The NanoNet workflow follows the general image analysis pipeline and consist of image pre-processing, followed by a series of segmentation steps and the extraction of nanodomain (ND) features. The only input required is the size of the images in microns. First, images of equal size are pre-processed by applying a gaussian blur (𝜎=0.9), which is followed by binarization based on the pixel intensity distribution. Next, a morphological closing, consisting of dilation and erosion assures speckle noise removal inside foreground domains. Further, pixels at image edges are removed, since they would lead to a bias in various ND features such as area for example. By using Euclidean distance transform, distances are calculated from which coordinates of local maximum intensity peaks are extracted. From this, a mask is created, which is passed on to a watershed algorithm to separate touching foreground objects. Labels are then assigned to each foreground object and features from individual NDs as well as whole image properties are extracted. These features are then automatically saved as an excel file in allocation determined by the user.

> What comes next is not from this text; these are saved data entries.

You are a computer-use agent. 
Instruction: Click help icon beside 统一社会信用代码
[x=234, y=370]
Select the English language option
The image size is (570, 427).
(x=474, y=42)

If two or more different conditions such as treatments or genotypes are given as an input, the extracted features are passed on to a TSNE to obtain a non-linear dimensionality reduced scatterplot of the initial high dimensional feature space. Further boxplots of user defined features comparing the different conditions are depicted and a correlation map between all features is generated. For unbiased estimation of differences between conditions, a Random Forest (RF) Classifier as well as a k-Nearest Neighbors (k-NN) machine learning algorithm are trained with a user defined fraction of the data and tested on the remaining data. For k-NN, a 8-fold cross validation is used to assess the accuracy score of the predicted labels as well as to estimate the optimal number of neighbors k. As an output the user receives from the k-NN the accuracy of prediction, the balanced accuracy, which takes into account imbalanced datasets in multiclass classification and is defined as average recall per class as well as two scatterplots, depicting the true condition label and the k-NN predicted labels. The output of the RF produces a confusion matrix showing the RFs performance in predicting the conditions class as percentage of correct predictions. Additionally the accuracy table is given along with the sorted feature importance, computed as the mean and standard deviation of accumulation of the impurity decrease within each tree.